I am so excited to share the cover illustration for my upcoming novel geared toward readers aged 9 to 14. Roller Boy will be released by Fitzroy Books in late September. After working on the inside text for so many months (years!) I have to admit I was nervous about how the cover would turn out. Months ago I’d discussed possible ideas with my publisher—things I liked and things I didn’t like about covers. One idea in particular had caught my fancy, a wraparound city scene. But then I didn’t hear anything more, and didn’t see sketches. What would they come up with for Roller Boy? I wondered.
Covers are so important and there are some that just don’t work, either because they are poorly executed and designed, goofy cartoons aimed at the wrong age group, or the main character looks totally unlike how he is described in the book, or…, well, you get my point, the possible problems are endless. Would this be my new cover?Or how about this one? At least it shows a roller skate…As you can see, there are all sorts of ghastly possibilities when it comes to covers. BUT, I’m happy to say…I LOVE the completed Roller Boy cover!

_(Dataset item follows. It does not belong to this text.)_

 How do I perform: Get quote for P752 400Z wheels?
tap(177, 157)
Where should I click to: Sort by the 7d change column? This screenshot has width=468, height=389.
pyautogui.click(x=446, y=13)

First, here’s the back cover blurb:
Mateo always assumed he’d make the baseball team with his buddy Jason, but when only Jason makes the team, his mood sinks low. So low, he knows he has to do something about it. But what? What can he be good at?
When Mateo wins free lessons, he discovers he’s pretty good at roller-skating. And it doesn’t hurt that the most beautiful girl he’s ever laid eyes on happens to be Roller City’s star skater. But still, roller-skating? No way can Jason find out Mateo is whirling around in girly skates–anybody halfway to cool would be hanging at a skate park, on boards or blades.
Other issues stacked against him are the strong reservations of his mother, who feels Mateo should be spending his time studying, not skating, and his inability to eat gluten—no more grabbing a pizza with the guys.
Despite these conflicts, Mateo keeps his sense of humor and channels his innermost strength into an incredible ride on roller skates that just might take him all the way to regionals.